Wczytuję dane...

Ciekawe gadżety: Kubotan i gaz pieprzowy - kombinacja idealna.

Świat w którym żyjemy nie jest dla nas ani przyjazny, ani bezpieczny. Co dzień w Internecie czy w wiadomościach słyszymy o napadach, kradzieżach, gwałtach. Część z nas pewnie sama nie jeden raz była w sytuacji zagrożenia, pewnie każdy też zna kogoś kto został napadnięty, okradziony bądź uciekał nocą przed podejrzanymi typami. Dlatego warto pomyśleć o swoim bezpieczeństwie i zaopatrzyć się w przedmioty które pozwolą się nam bronić. Najlepiej, aby łatwo było je schować. Nie budziły podejrzeń, ale były skuteczne.

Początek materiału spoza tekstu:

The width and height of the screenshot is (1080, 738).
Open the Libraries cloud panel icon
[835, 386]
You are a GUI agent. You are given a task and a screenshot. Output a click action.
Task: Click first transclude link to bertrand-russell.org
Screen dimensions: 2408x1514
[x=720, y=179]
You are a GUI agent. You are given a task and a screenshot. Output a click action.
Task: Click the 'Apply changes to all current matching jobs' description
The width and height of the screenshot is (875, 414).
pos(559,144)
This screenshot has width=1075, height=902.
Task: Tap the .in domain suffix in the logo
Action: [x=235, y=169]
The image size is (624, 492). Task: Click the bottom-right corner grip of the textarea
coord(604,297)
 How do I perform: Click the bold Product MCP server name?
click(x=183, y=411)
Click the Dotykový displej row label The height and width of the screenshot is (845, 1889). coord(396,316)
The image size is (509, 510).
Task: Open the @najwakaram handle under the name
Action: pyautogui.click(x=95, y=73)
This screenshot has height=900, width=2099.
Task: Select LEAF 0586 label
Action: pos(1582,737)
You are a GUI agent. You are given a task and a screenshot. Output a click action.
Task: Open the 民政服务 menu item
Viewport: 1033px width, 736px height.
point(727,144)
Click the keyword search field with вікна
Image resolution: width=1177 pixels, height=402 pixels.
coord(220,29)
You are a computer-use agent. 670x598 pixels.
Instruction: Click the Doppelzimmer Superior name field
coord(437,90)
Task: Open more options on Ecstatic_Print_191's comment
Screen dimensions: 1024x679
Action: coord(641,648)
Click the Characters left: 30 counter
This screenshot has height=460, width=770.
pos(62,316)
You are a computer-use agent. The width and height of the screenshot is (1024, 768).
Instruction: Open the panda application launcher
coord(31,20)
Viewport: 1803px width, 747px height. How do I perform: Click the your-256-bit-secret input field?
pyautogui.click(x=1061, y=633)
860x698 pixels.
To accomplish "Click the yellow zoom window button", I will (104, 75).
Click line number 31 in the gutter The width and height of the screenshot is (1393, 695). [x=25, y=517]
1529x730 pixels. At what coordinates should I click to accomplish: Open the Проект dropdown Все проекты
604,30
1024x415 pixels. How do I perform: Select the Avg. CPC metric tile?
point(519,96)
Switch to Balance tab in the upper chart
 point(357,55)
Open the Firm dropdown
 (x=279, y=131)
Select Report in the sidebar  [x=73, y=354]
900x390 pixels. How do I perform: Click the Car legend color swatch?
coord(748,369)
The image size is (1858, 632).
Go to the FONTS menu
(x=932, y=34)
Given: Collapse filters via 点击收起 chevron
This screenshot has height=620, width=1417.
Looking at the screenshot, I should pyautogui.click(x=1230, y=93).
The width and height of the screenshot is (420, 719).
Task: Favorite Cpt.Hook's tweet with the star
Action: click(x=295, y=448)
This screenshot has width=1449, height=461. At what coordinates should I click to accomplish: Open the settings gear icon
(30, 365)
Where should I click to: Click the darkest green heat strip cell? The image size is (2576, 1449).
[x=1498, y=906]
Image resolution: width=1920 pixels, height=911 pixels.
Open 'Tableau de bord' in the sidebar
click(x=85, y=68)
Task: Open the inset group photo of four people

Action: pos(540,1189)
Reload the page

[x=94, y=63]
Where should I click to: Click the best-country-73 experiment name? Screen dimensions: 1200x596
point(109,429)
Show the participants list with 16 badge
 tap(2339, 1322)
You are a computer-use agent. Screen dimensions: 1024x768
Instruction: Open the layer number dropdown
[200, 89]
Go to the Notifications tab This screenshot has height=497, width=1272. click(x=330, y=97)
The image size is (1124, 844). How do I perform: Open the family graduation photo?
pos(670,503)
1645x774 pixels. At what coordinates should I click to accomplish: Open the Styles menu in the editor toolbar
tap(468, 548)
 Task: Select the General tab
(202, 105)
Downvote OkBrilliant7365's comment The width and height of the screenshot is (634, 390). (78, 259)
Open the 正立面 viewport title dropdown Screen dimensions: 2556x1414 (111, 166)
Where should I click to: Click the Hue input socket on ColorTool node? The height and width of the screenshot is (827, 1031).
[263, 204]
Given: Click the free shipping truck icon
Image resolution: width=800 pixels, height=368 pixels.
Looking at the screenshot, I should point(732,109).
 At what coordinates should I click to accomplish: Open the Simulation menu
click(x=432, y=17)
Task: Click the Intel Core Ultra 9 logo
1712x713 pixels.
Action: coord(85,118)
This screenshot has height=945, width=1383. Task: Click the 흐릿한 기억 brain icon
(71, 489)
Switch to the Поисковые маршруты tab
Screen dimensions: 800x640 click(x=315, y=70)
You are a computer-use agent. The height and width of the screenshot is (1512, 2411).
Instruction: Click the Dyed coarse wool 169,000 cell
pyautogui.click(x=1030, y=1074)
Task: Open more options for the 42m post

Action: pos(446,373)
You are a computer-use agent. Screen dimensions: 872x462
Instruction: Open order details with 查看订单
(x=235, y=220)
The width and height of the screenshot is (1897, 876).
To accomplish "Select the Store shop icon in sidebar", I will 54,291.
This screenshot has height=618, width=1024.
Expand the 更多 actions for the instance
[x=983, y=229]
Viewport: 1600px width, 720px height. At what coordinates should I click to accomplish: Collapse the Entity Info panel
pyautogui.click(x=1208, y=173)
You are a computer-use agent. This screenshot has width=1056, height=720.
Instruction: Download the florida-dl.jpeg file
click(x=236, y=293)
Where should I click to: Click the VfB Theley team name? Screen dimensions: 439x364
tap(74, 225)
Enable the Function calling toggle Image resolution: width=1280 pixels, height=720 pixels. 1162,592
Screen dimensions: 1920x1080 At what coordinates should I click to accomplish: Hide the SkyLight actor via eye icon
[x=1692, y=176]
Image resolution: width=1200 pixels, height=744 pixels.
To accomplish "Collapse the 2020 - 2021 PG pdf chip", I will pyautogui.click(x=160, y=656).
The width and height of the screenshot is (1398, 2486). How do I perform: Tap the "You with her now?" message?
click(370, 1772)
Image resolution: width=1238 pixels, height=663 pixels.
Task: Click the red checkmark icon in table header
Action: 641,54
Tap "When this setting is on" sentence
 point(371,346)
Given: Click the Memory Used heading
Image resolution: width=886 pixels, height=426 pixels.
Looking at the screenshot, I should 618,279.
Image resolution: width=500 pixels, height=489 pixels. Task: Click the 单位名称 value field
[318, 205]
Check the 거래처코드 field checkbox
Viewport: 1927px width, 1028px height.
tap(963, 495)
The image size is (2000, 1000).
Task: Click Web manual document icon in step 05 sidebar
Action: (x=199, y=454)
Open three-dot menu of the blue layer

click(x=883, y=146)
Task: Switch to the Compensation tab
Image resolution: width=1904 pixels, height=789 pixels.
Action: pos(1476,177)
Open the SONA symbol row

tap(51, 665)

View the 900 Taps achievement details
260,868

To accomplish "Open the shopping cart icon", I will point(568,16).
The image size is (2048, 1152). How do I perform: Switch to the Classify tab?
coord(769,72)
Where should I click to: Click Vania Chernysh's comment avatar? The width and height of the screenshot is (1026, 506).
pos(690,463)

Jednym z najbardziej dostępnych i najlepiej znanych jest gaz pieprzowy. Kupimy go bez problemów, nie musimy mieć na niego zezwolenia. Gaz pieprzowy każdy z nas widział, część posiada. To zwykle niewielki pojemnik, o różnej wielkości, z piekącą w oczy zawartością. Zwykle w środku znajduje się gaz pieprzowy uzyskiwany z papryki cayenne, czasem wzbogacony o czerwoną bądź świecącą w ultrafiolecie farbę. Farba ta przyda się, gdy policja będzie szukać napastnika (musimy tylko poinformować, że użyliśmy gazu z farbą i z pewnością napastnik jest nią naznaczony). Gaz na kilkanaście do trzydziestu minut zajmie napastnika, nam dając czas na ucieczkę. Inną bronią którą zawsze możemy mieć przy sobie jest kubotan czyli czternastocentymetrowy walec z plastiku bądź metalu,  który możemy nosić na przykład jako bryloczek, czasem można też kupić kubotan w formie długopisu. Kubotanem uderzamy w twarz, szyję, krtań, kości, sploty nerwowe, uderzenia te wywołują spory ból.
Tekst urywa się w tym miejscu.